● Excerpted passage
>>>

NEW DELHI – When Indian Prime Minister Narendra Modi showcased the country's Green Credit Programme at COP28 in Dubai, he billed it as a new tool in the fight against climate change that "goes beyond the commercial mindset associated with carbon credits".

But as officials hone the methodology for awarding tradeable credits for green actions - initially just planting trees and water conservation - environmental campaigners say the initiative could end up profiting businesses responsible for deforestation.

That is because the Green Credit Programme (GCP) will allow credits to be generated by privately owned tree plantations grown to compensate for the clearance of natural forest in line with India's forest laws, official documents show.

That risks - at the very least - the large-scale privatisation of forested land in India, said Tushar Dash, an independent researcher on forest rights. That would violate legislation protecting communities' forest rights, he added.

"At worst, it would benefit companies profiting out of diverting natural forests by rendering the compensatory afforestation rule completely meaningless," Dash said. 

India's Environment Ministry, which is developing the programme, did not respond to a request for comment.

<<<

Word and element location data
>>>

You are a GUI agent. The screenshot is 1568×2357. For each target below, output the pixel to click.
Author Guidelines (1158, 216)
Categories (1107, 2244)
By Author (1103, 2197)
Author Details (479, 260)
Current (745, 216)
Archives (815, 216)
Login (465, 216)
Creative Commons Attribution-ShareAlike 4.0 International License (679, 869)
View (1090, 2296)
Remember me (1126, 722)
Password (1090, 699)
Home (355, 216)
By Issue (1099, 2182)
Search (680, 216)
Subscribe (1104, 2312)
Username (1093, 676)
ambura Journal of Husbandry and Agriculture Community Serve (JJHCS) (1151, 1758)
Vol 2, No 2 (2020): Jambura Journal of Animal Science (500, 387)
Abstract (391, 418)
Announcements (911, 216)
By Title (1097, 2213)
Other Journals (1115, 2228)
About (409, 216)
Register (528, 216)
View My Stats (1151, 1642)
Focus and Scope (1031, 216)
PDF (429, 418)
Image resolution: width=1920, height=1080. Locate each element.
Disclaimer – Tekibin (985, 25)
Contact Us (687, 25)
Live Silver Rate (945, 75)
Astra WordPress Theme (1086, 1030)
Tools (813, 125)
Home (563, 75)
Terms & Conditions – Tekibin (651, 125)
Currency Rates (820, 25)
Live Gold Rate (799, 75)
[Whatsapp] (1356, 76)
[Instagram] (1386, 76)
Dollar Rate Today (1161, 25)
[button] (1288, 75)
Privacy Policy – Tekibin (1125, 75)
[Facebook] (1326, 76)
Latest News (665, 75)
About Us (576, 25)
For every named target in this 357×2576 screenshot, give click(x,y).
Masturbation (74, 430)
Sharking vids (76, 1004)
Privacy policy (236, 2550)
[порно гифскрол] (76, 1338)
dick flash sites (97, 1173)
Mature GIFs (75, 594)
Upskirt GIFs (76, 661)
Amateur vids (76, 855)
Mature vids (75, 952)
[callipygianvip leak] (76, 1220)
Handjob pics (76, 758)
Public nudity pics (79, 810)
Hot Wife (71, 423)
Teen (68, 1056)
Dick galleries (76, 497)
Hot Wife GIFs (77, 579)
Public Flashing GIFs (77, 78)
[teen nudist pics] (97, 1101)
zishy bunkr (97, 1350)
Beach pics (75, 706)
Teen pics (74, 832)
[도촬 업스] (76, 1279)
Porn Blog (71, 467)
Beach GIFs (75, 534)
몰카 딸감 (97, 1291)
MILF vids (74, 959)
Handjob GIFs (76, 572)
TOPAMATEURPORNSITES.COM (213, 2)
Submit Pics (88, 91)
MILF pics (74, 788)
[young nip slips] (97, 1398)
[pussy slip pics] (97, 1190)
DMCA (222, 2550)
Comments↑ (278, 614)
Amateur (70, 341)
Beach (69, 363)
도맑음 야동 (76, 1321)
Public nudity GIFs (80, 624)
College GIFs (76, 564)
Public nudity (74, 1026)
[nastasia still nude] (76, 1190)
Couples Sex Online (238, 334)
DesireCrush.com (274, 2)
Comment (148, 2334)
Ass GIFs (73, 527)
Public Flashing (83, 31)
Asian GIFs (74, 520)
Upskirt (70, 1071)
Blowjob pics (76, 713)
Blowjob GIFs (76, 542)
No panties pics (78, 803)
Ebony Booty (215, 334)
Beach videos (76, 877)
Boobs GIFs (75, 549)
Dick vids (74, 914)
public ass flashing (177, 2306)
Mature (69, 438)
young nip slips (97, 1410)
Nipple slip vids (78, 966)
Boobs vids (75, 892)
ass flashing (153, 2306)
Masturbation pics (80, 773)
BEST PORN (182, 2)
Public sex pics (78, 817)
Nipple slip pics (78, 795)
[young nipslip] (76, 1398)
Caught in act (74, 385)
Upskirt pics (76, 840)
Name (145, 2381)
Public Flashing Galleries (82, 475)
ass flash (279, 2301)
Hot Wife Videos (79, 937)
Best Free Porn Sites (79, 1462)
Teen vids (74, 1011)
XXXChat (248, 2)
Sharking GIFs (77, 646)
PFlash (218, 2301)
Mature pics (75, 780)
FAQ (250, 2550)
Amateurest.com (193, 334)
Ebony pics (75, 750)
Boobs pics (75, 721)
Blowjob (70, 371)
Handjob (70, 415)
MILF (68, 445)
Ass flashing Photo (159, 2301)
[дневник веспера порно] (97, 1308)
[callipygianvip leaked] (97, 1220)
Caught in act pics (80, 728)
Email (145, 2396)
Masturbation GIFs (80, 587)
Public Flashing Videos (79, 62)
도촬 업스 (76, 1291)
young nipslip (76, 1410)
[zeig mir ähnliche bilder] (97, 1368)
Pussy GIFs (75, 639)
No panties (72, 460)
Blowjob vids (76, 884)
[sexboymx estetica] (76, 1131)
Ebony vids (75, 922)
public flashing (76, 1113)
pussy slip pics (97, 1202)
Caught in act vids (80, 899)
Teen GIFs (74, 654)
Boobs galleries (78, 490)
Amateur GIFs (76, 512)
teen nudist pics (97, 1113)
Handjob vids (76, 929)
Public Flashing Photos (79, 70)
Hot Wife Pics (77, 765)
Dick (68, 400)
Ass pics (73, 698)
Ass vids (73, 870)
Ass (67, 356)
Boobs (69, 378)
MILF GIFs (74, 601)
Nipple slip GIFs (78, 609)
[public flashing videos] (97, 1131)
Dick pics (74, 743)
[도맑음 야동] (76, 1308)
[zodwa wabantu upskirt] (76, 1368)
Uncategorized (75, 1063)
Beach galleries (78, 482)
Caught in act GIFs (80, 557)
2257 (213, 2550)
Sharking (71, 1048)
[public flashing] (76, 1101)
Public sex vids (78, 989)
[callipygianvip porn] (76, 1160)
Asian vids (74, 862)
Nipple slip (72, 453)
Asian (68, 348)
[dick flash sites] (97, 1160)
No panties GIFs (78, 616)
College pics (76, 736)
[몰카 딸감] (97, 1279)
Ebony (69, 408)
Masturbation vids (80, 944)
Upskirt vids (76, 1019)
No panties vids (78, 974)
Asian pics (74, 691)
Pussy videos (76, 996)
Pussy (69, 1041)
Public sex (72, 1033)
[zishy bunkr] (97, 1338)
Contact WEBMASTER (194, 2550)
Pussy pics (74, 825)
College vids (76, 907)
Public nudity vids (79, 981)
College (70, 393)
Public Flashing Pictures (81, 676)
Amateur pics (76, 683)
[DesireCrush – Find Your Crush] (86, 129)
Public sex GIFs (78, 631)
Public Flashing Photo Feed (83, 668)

<<<

● The tasks
**1)** Answer these questions from the passage on India's Green Credit Programme:
(a) At which event did Narendra Modi showcase the programme?
(b) Which green actions will initially earn tradeable credits?
(c) How does the passage describe Tushar Dash?
**2)** Give the lines of the records, starting at the line that contains "No panties GIFs (78, 616)" and ending at the line that contains "Pussy pics (74, 825)", as a JSON list of strings with one string per line and blank lines left out.

● Written answers
**1)**
(a) COP28 in Dubai
(b) Planting trees and water conservation
(c) As an independent researcher on forest rights

**2)**
[
  "No panties GIFs (78, 616)",
  "College pics (76, 736)",
  "[몰카 딸감] (97, 1279)",
  "Ebony (69, 408)",
  "Masturbation vids (80, 944)",
  "Upskirt vids (76, 1019)",
  "No panties vids (78, 974)",
  "Asian pics (74, 691)",
  "Pussy videos (76, 996)",
  "Pussy (69, 1041)",
  "Public sex (72, 1033)",
  "[zishy bunkr] (97, 1338)",
  "Contact WEBMASTER (194, 2550)",
  "Pussy pics (74, 825)"
]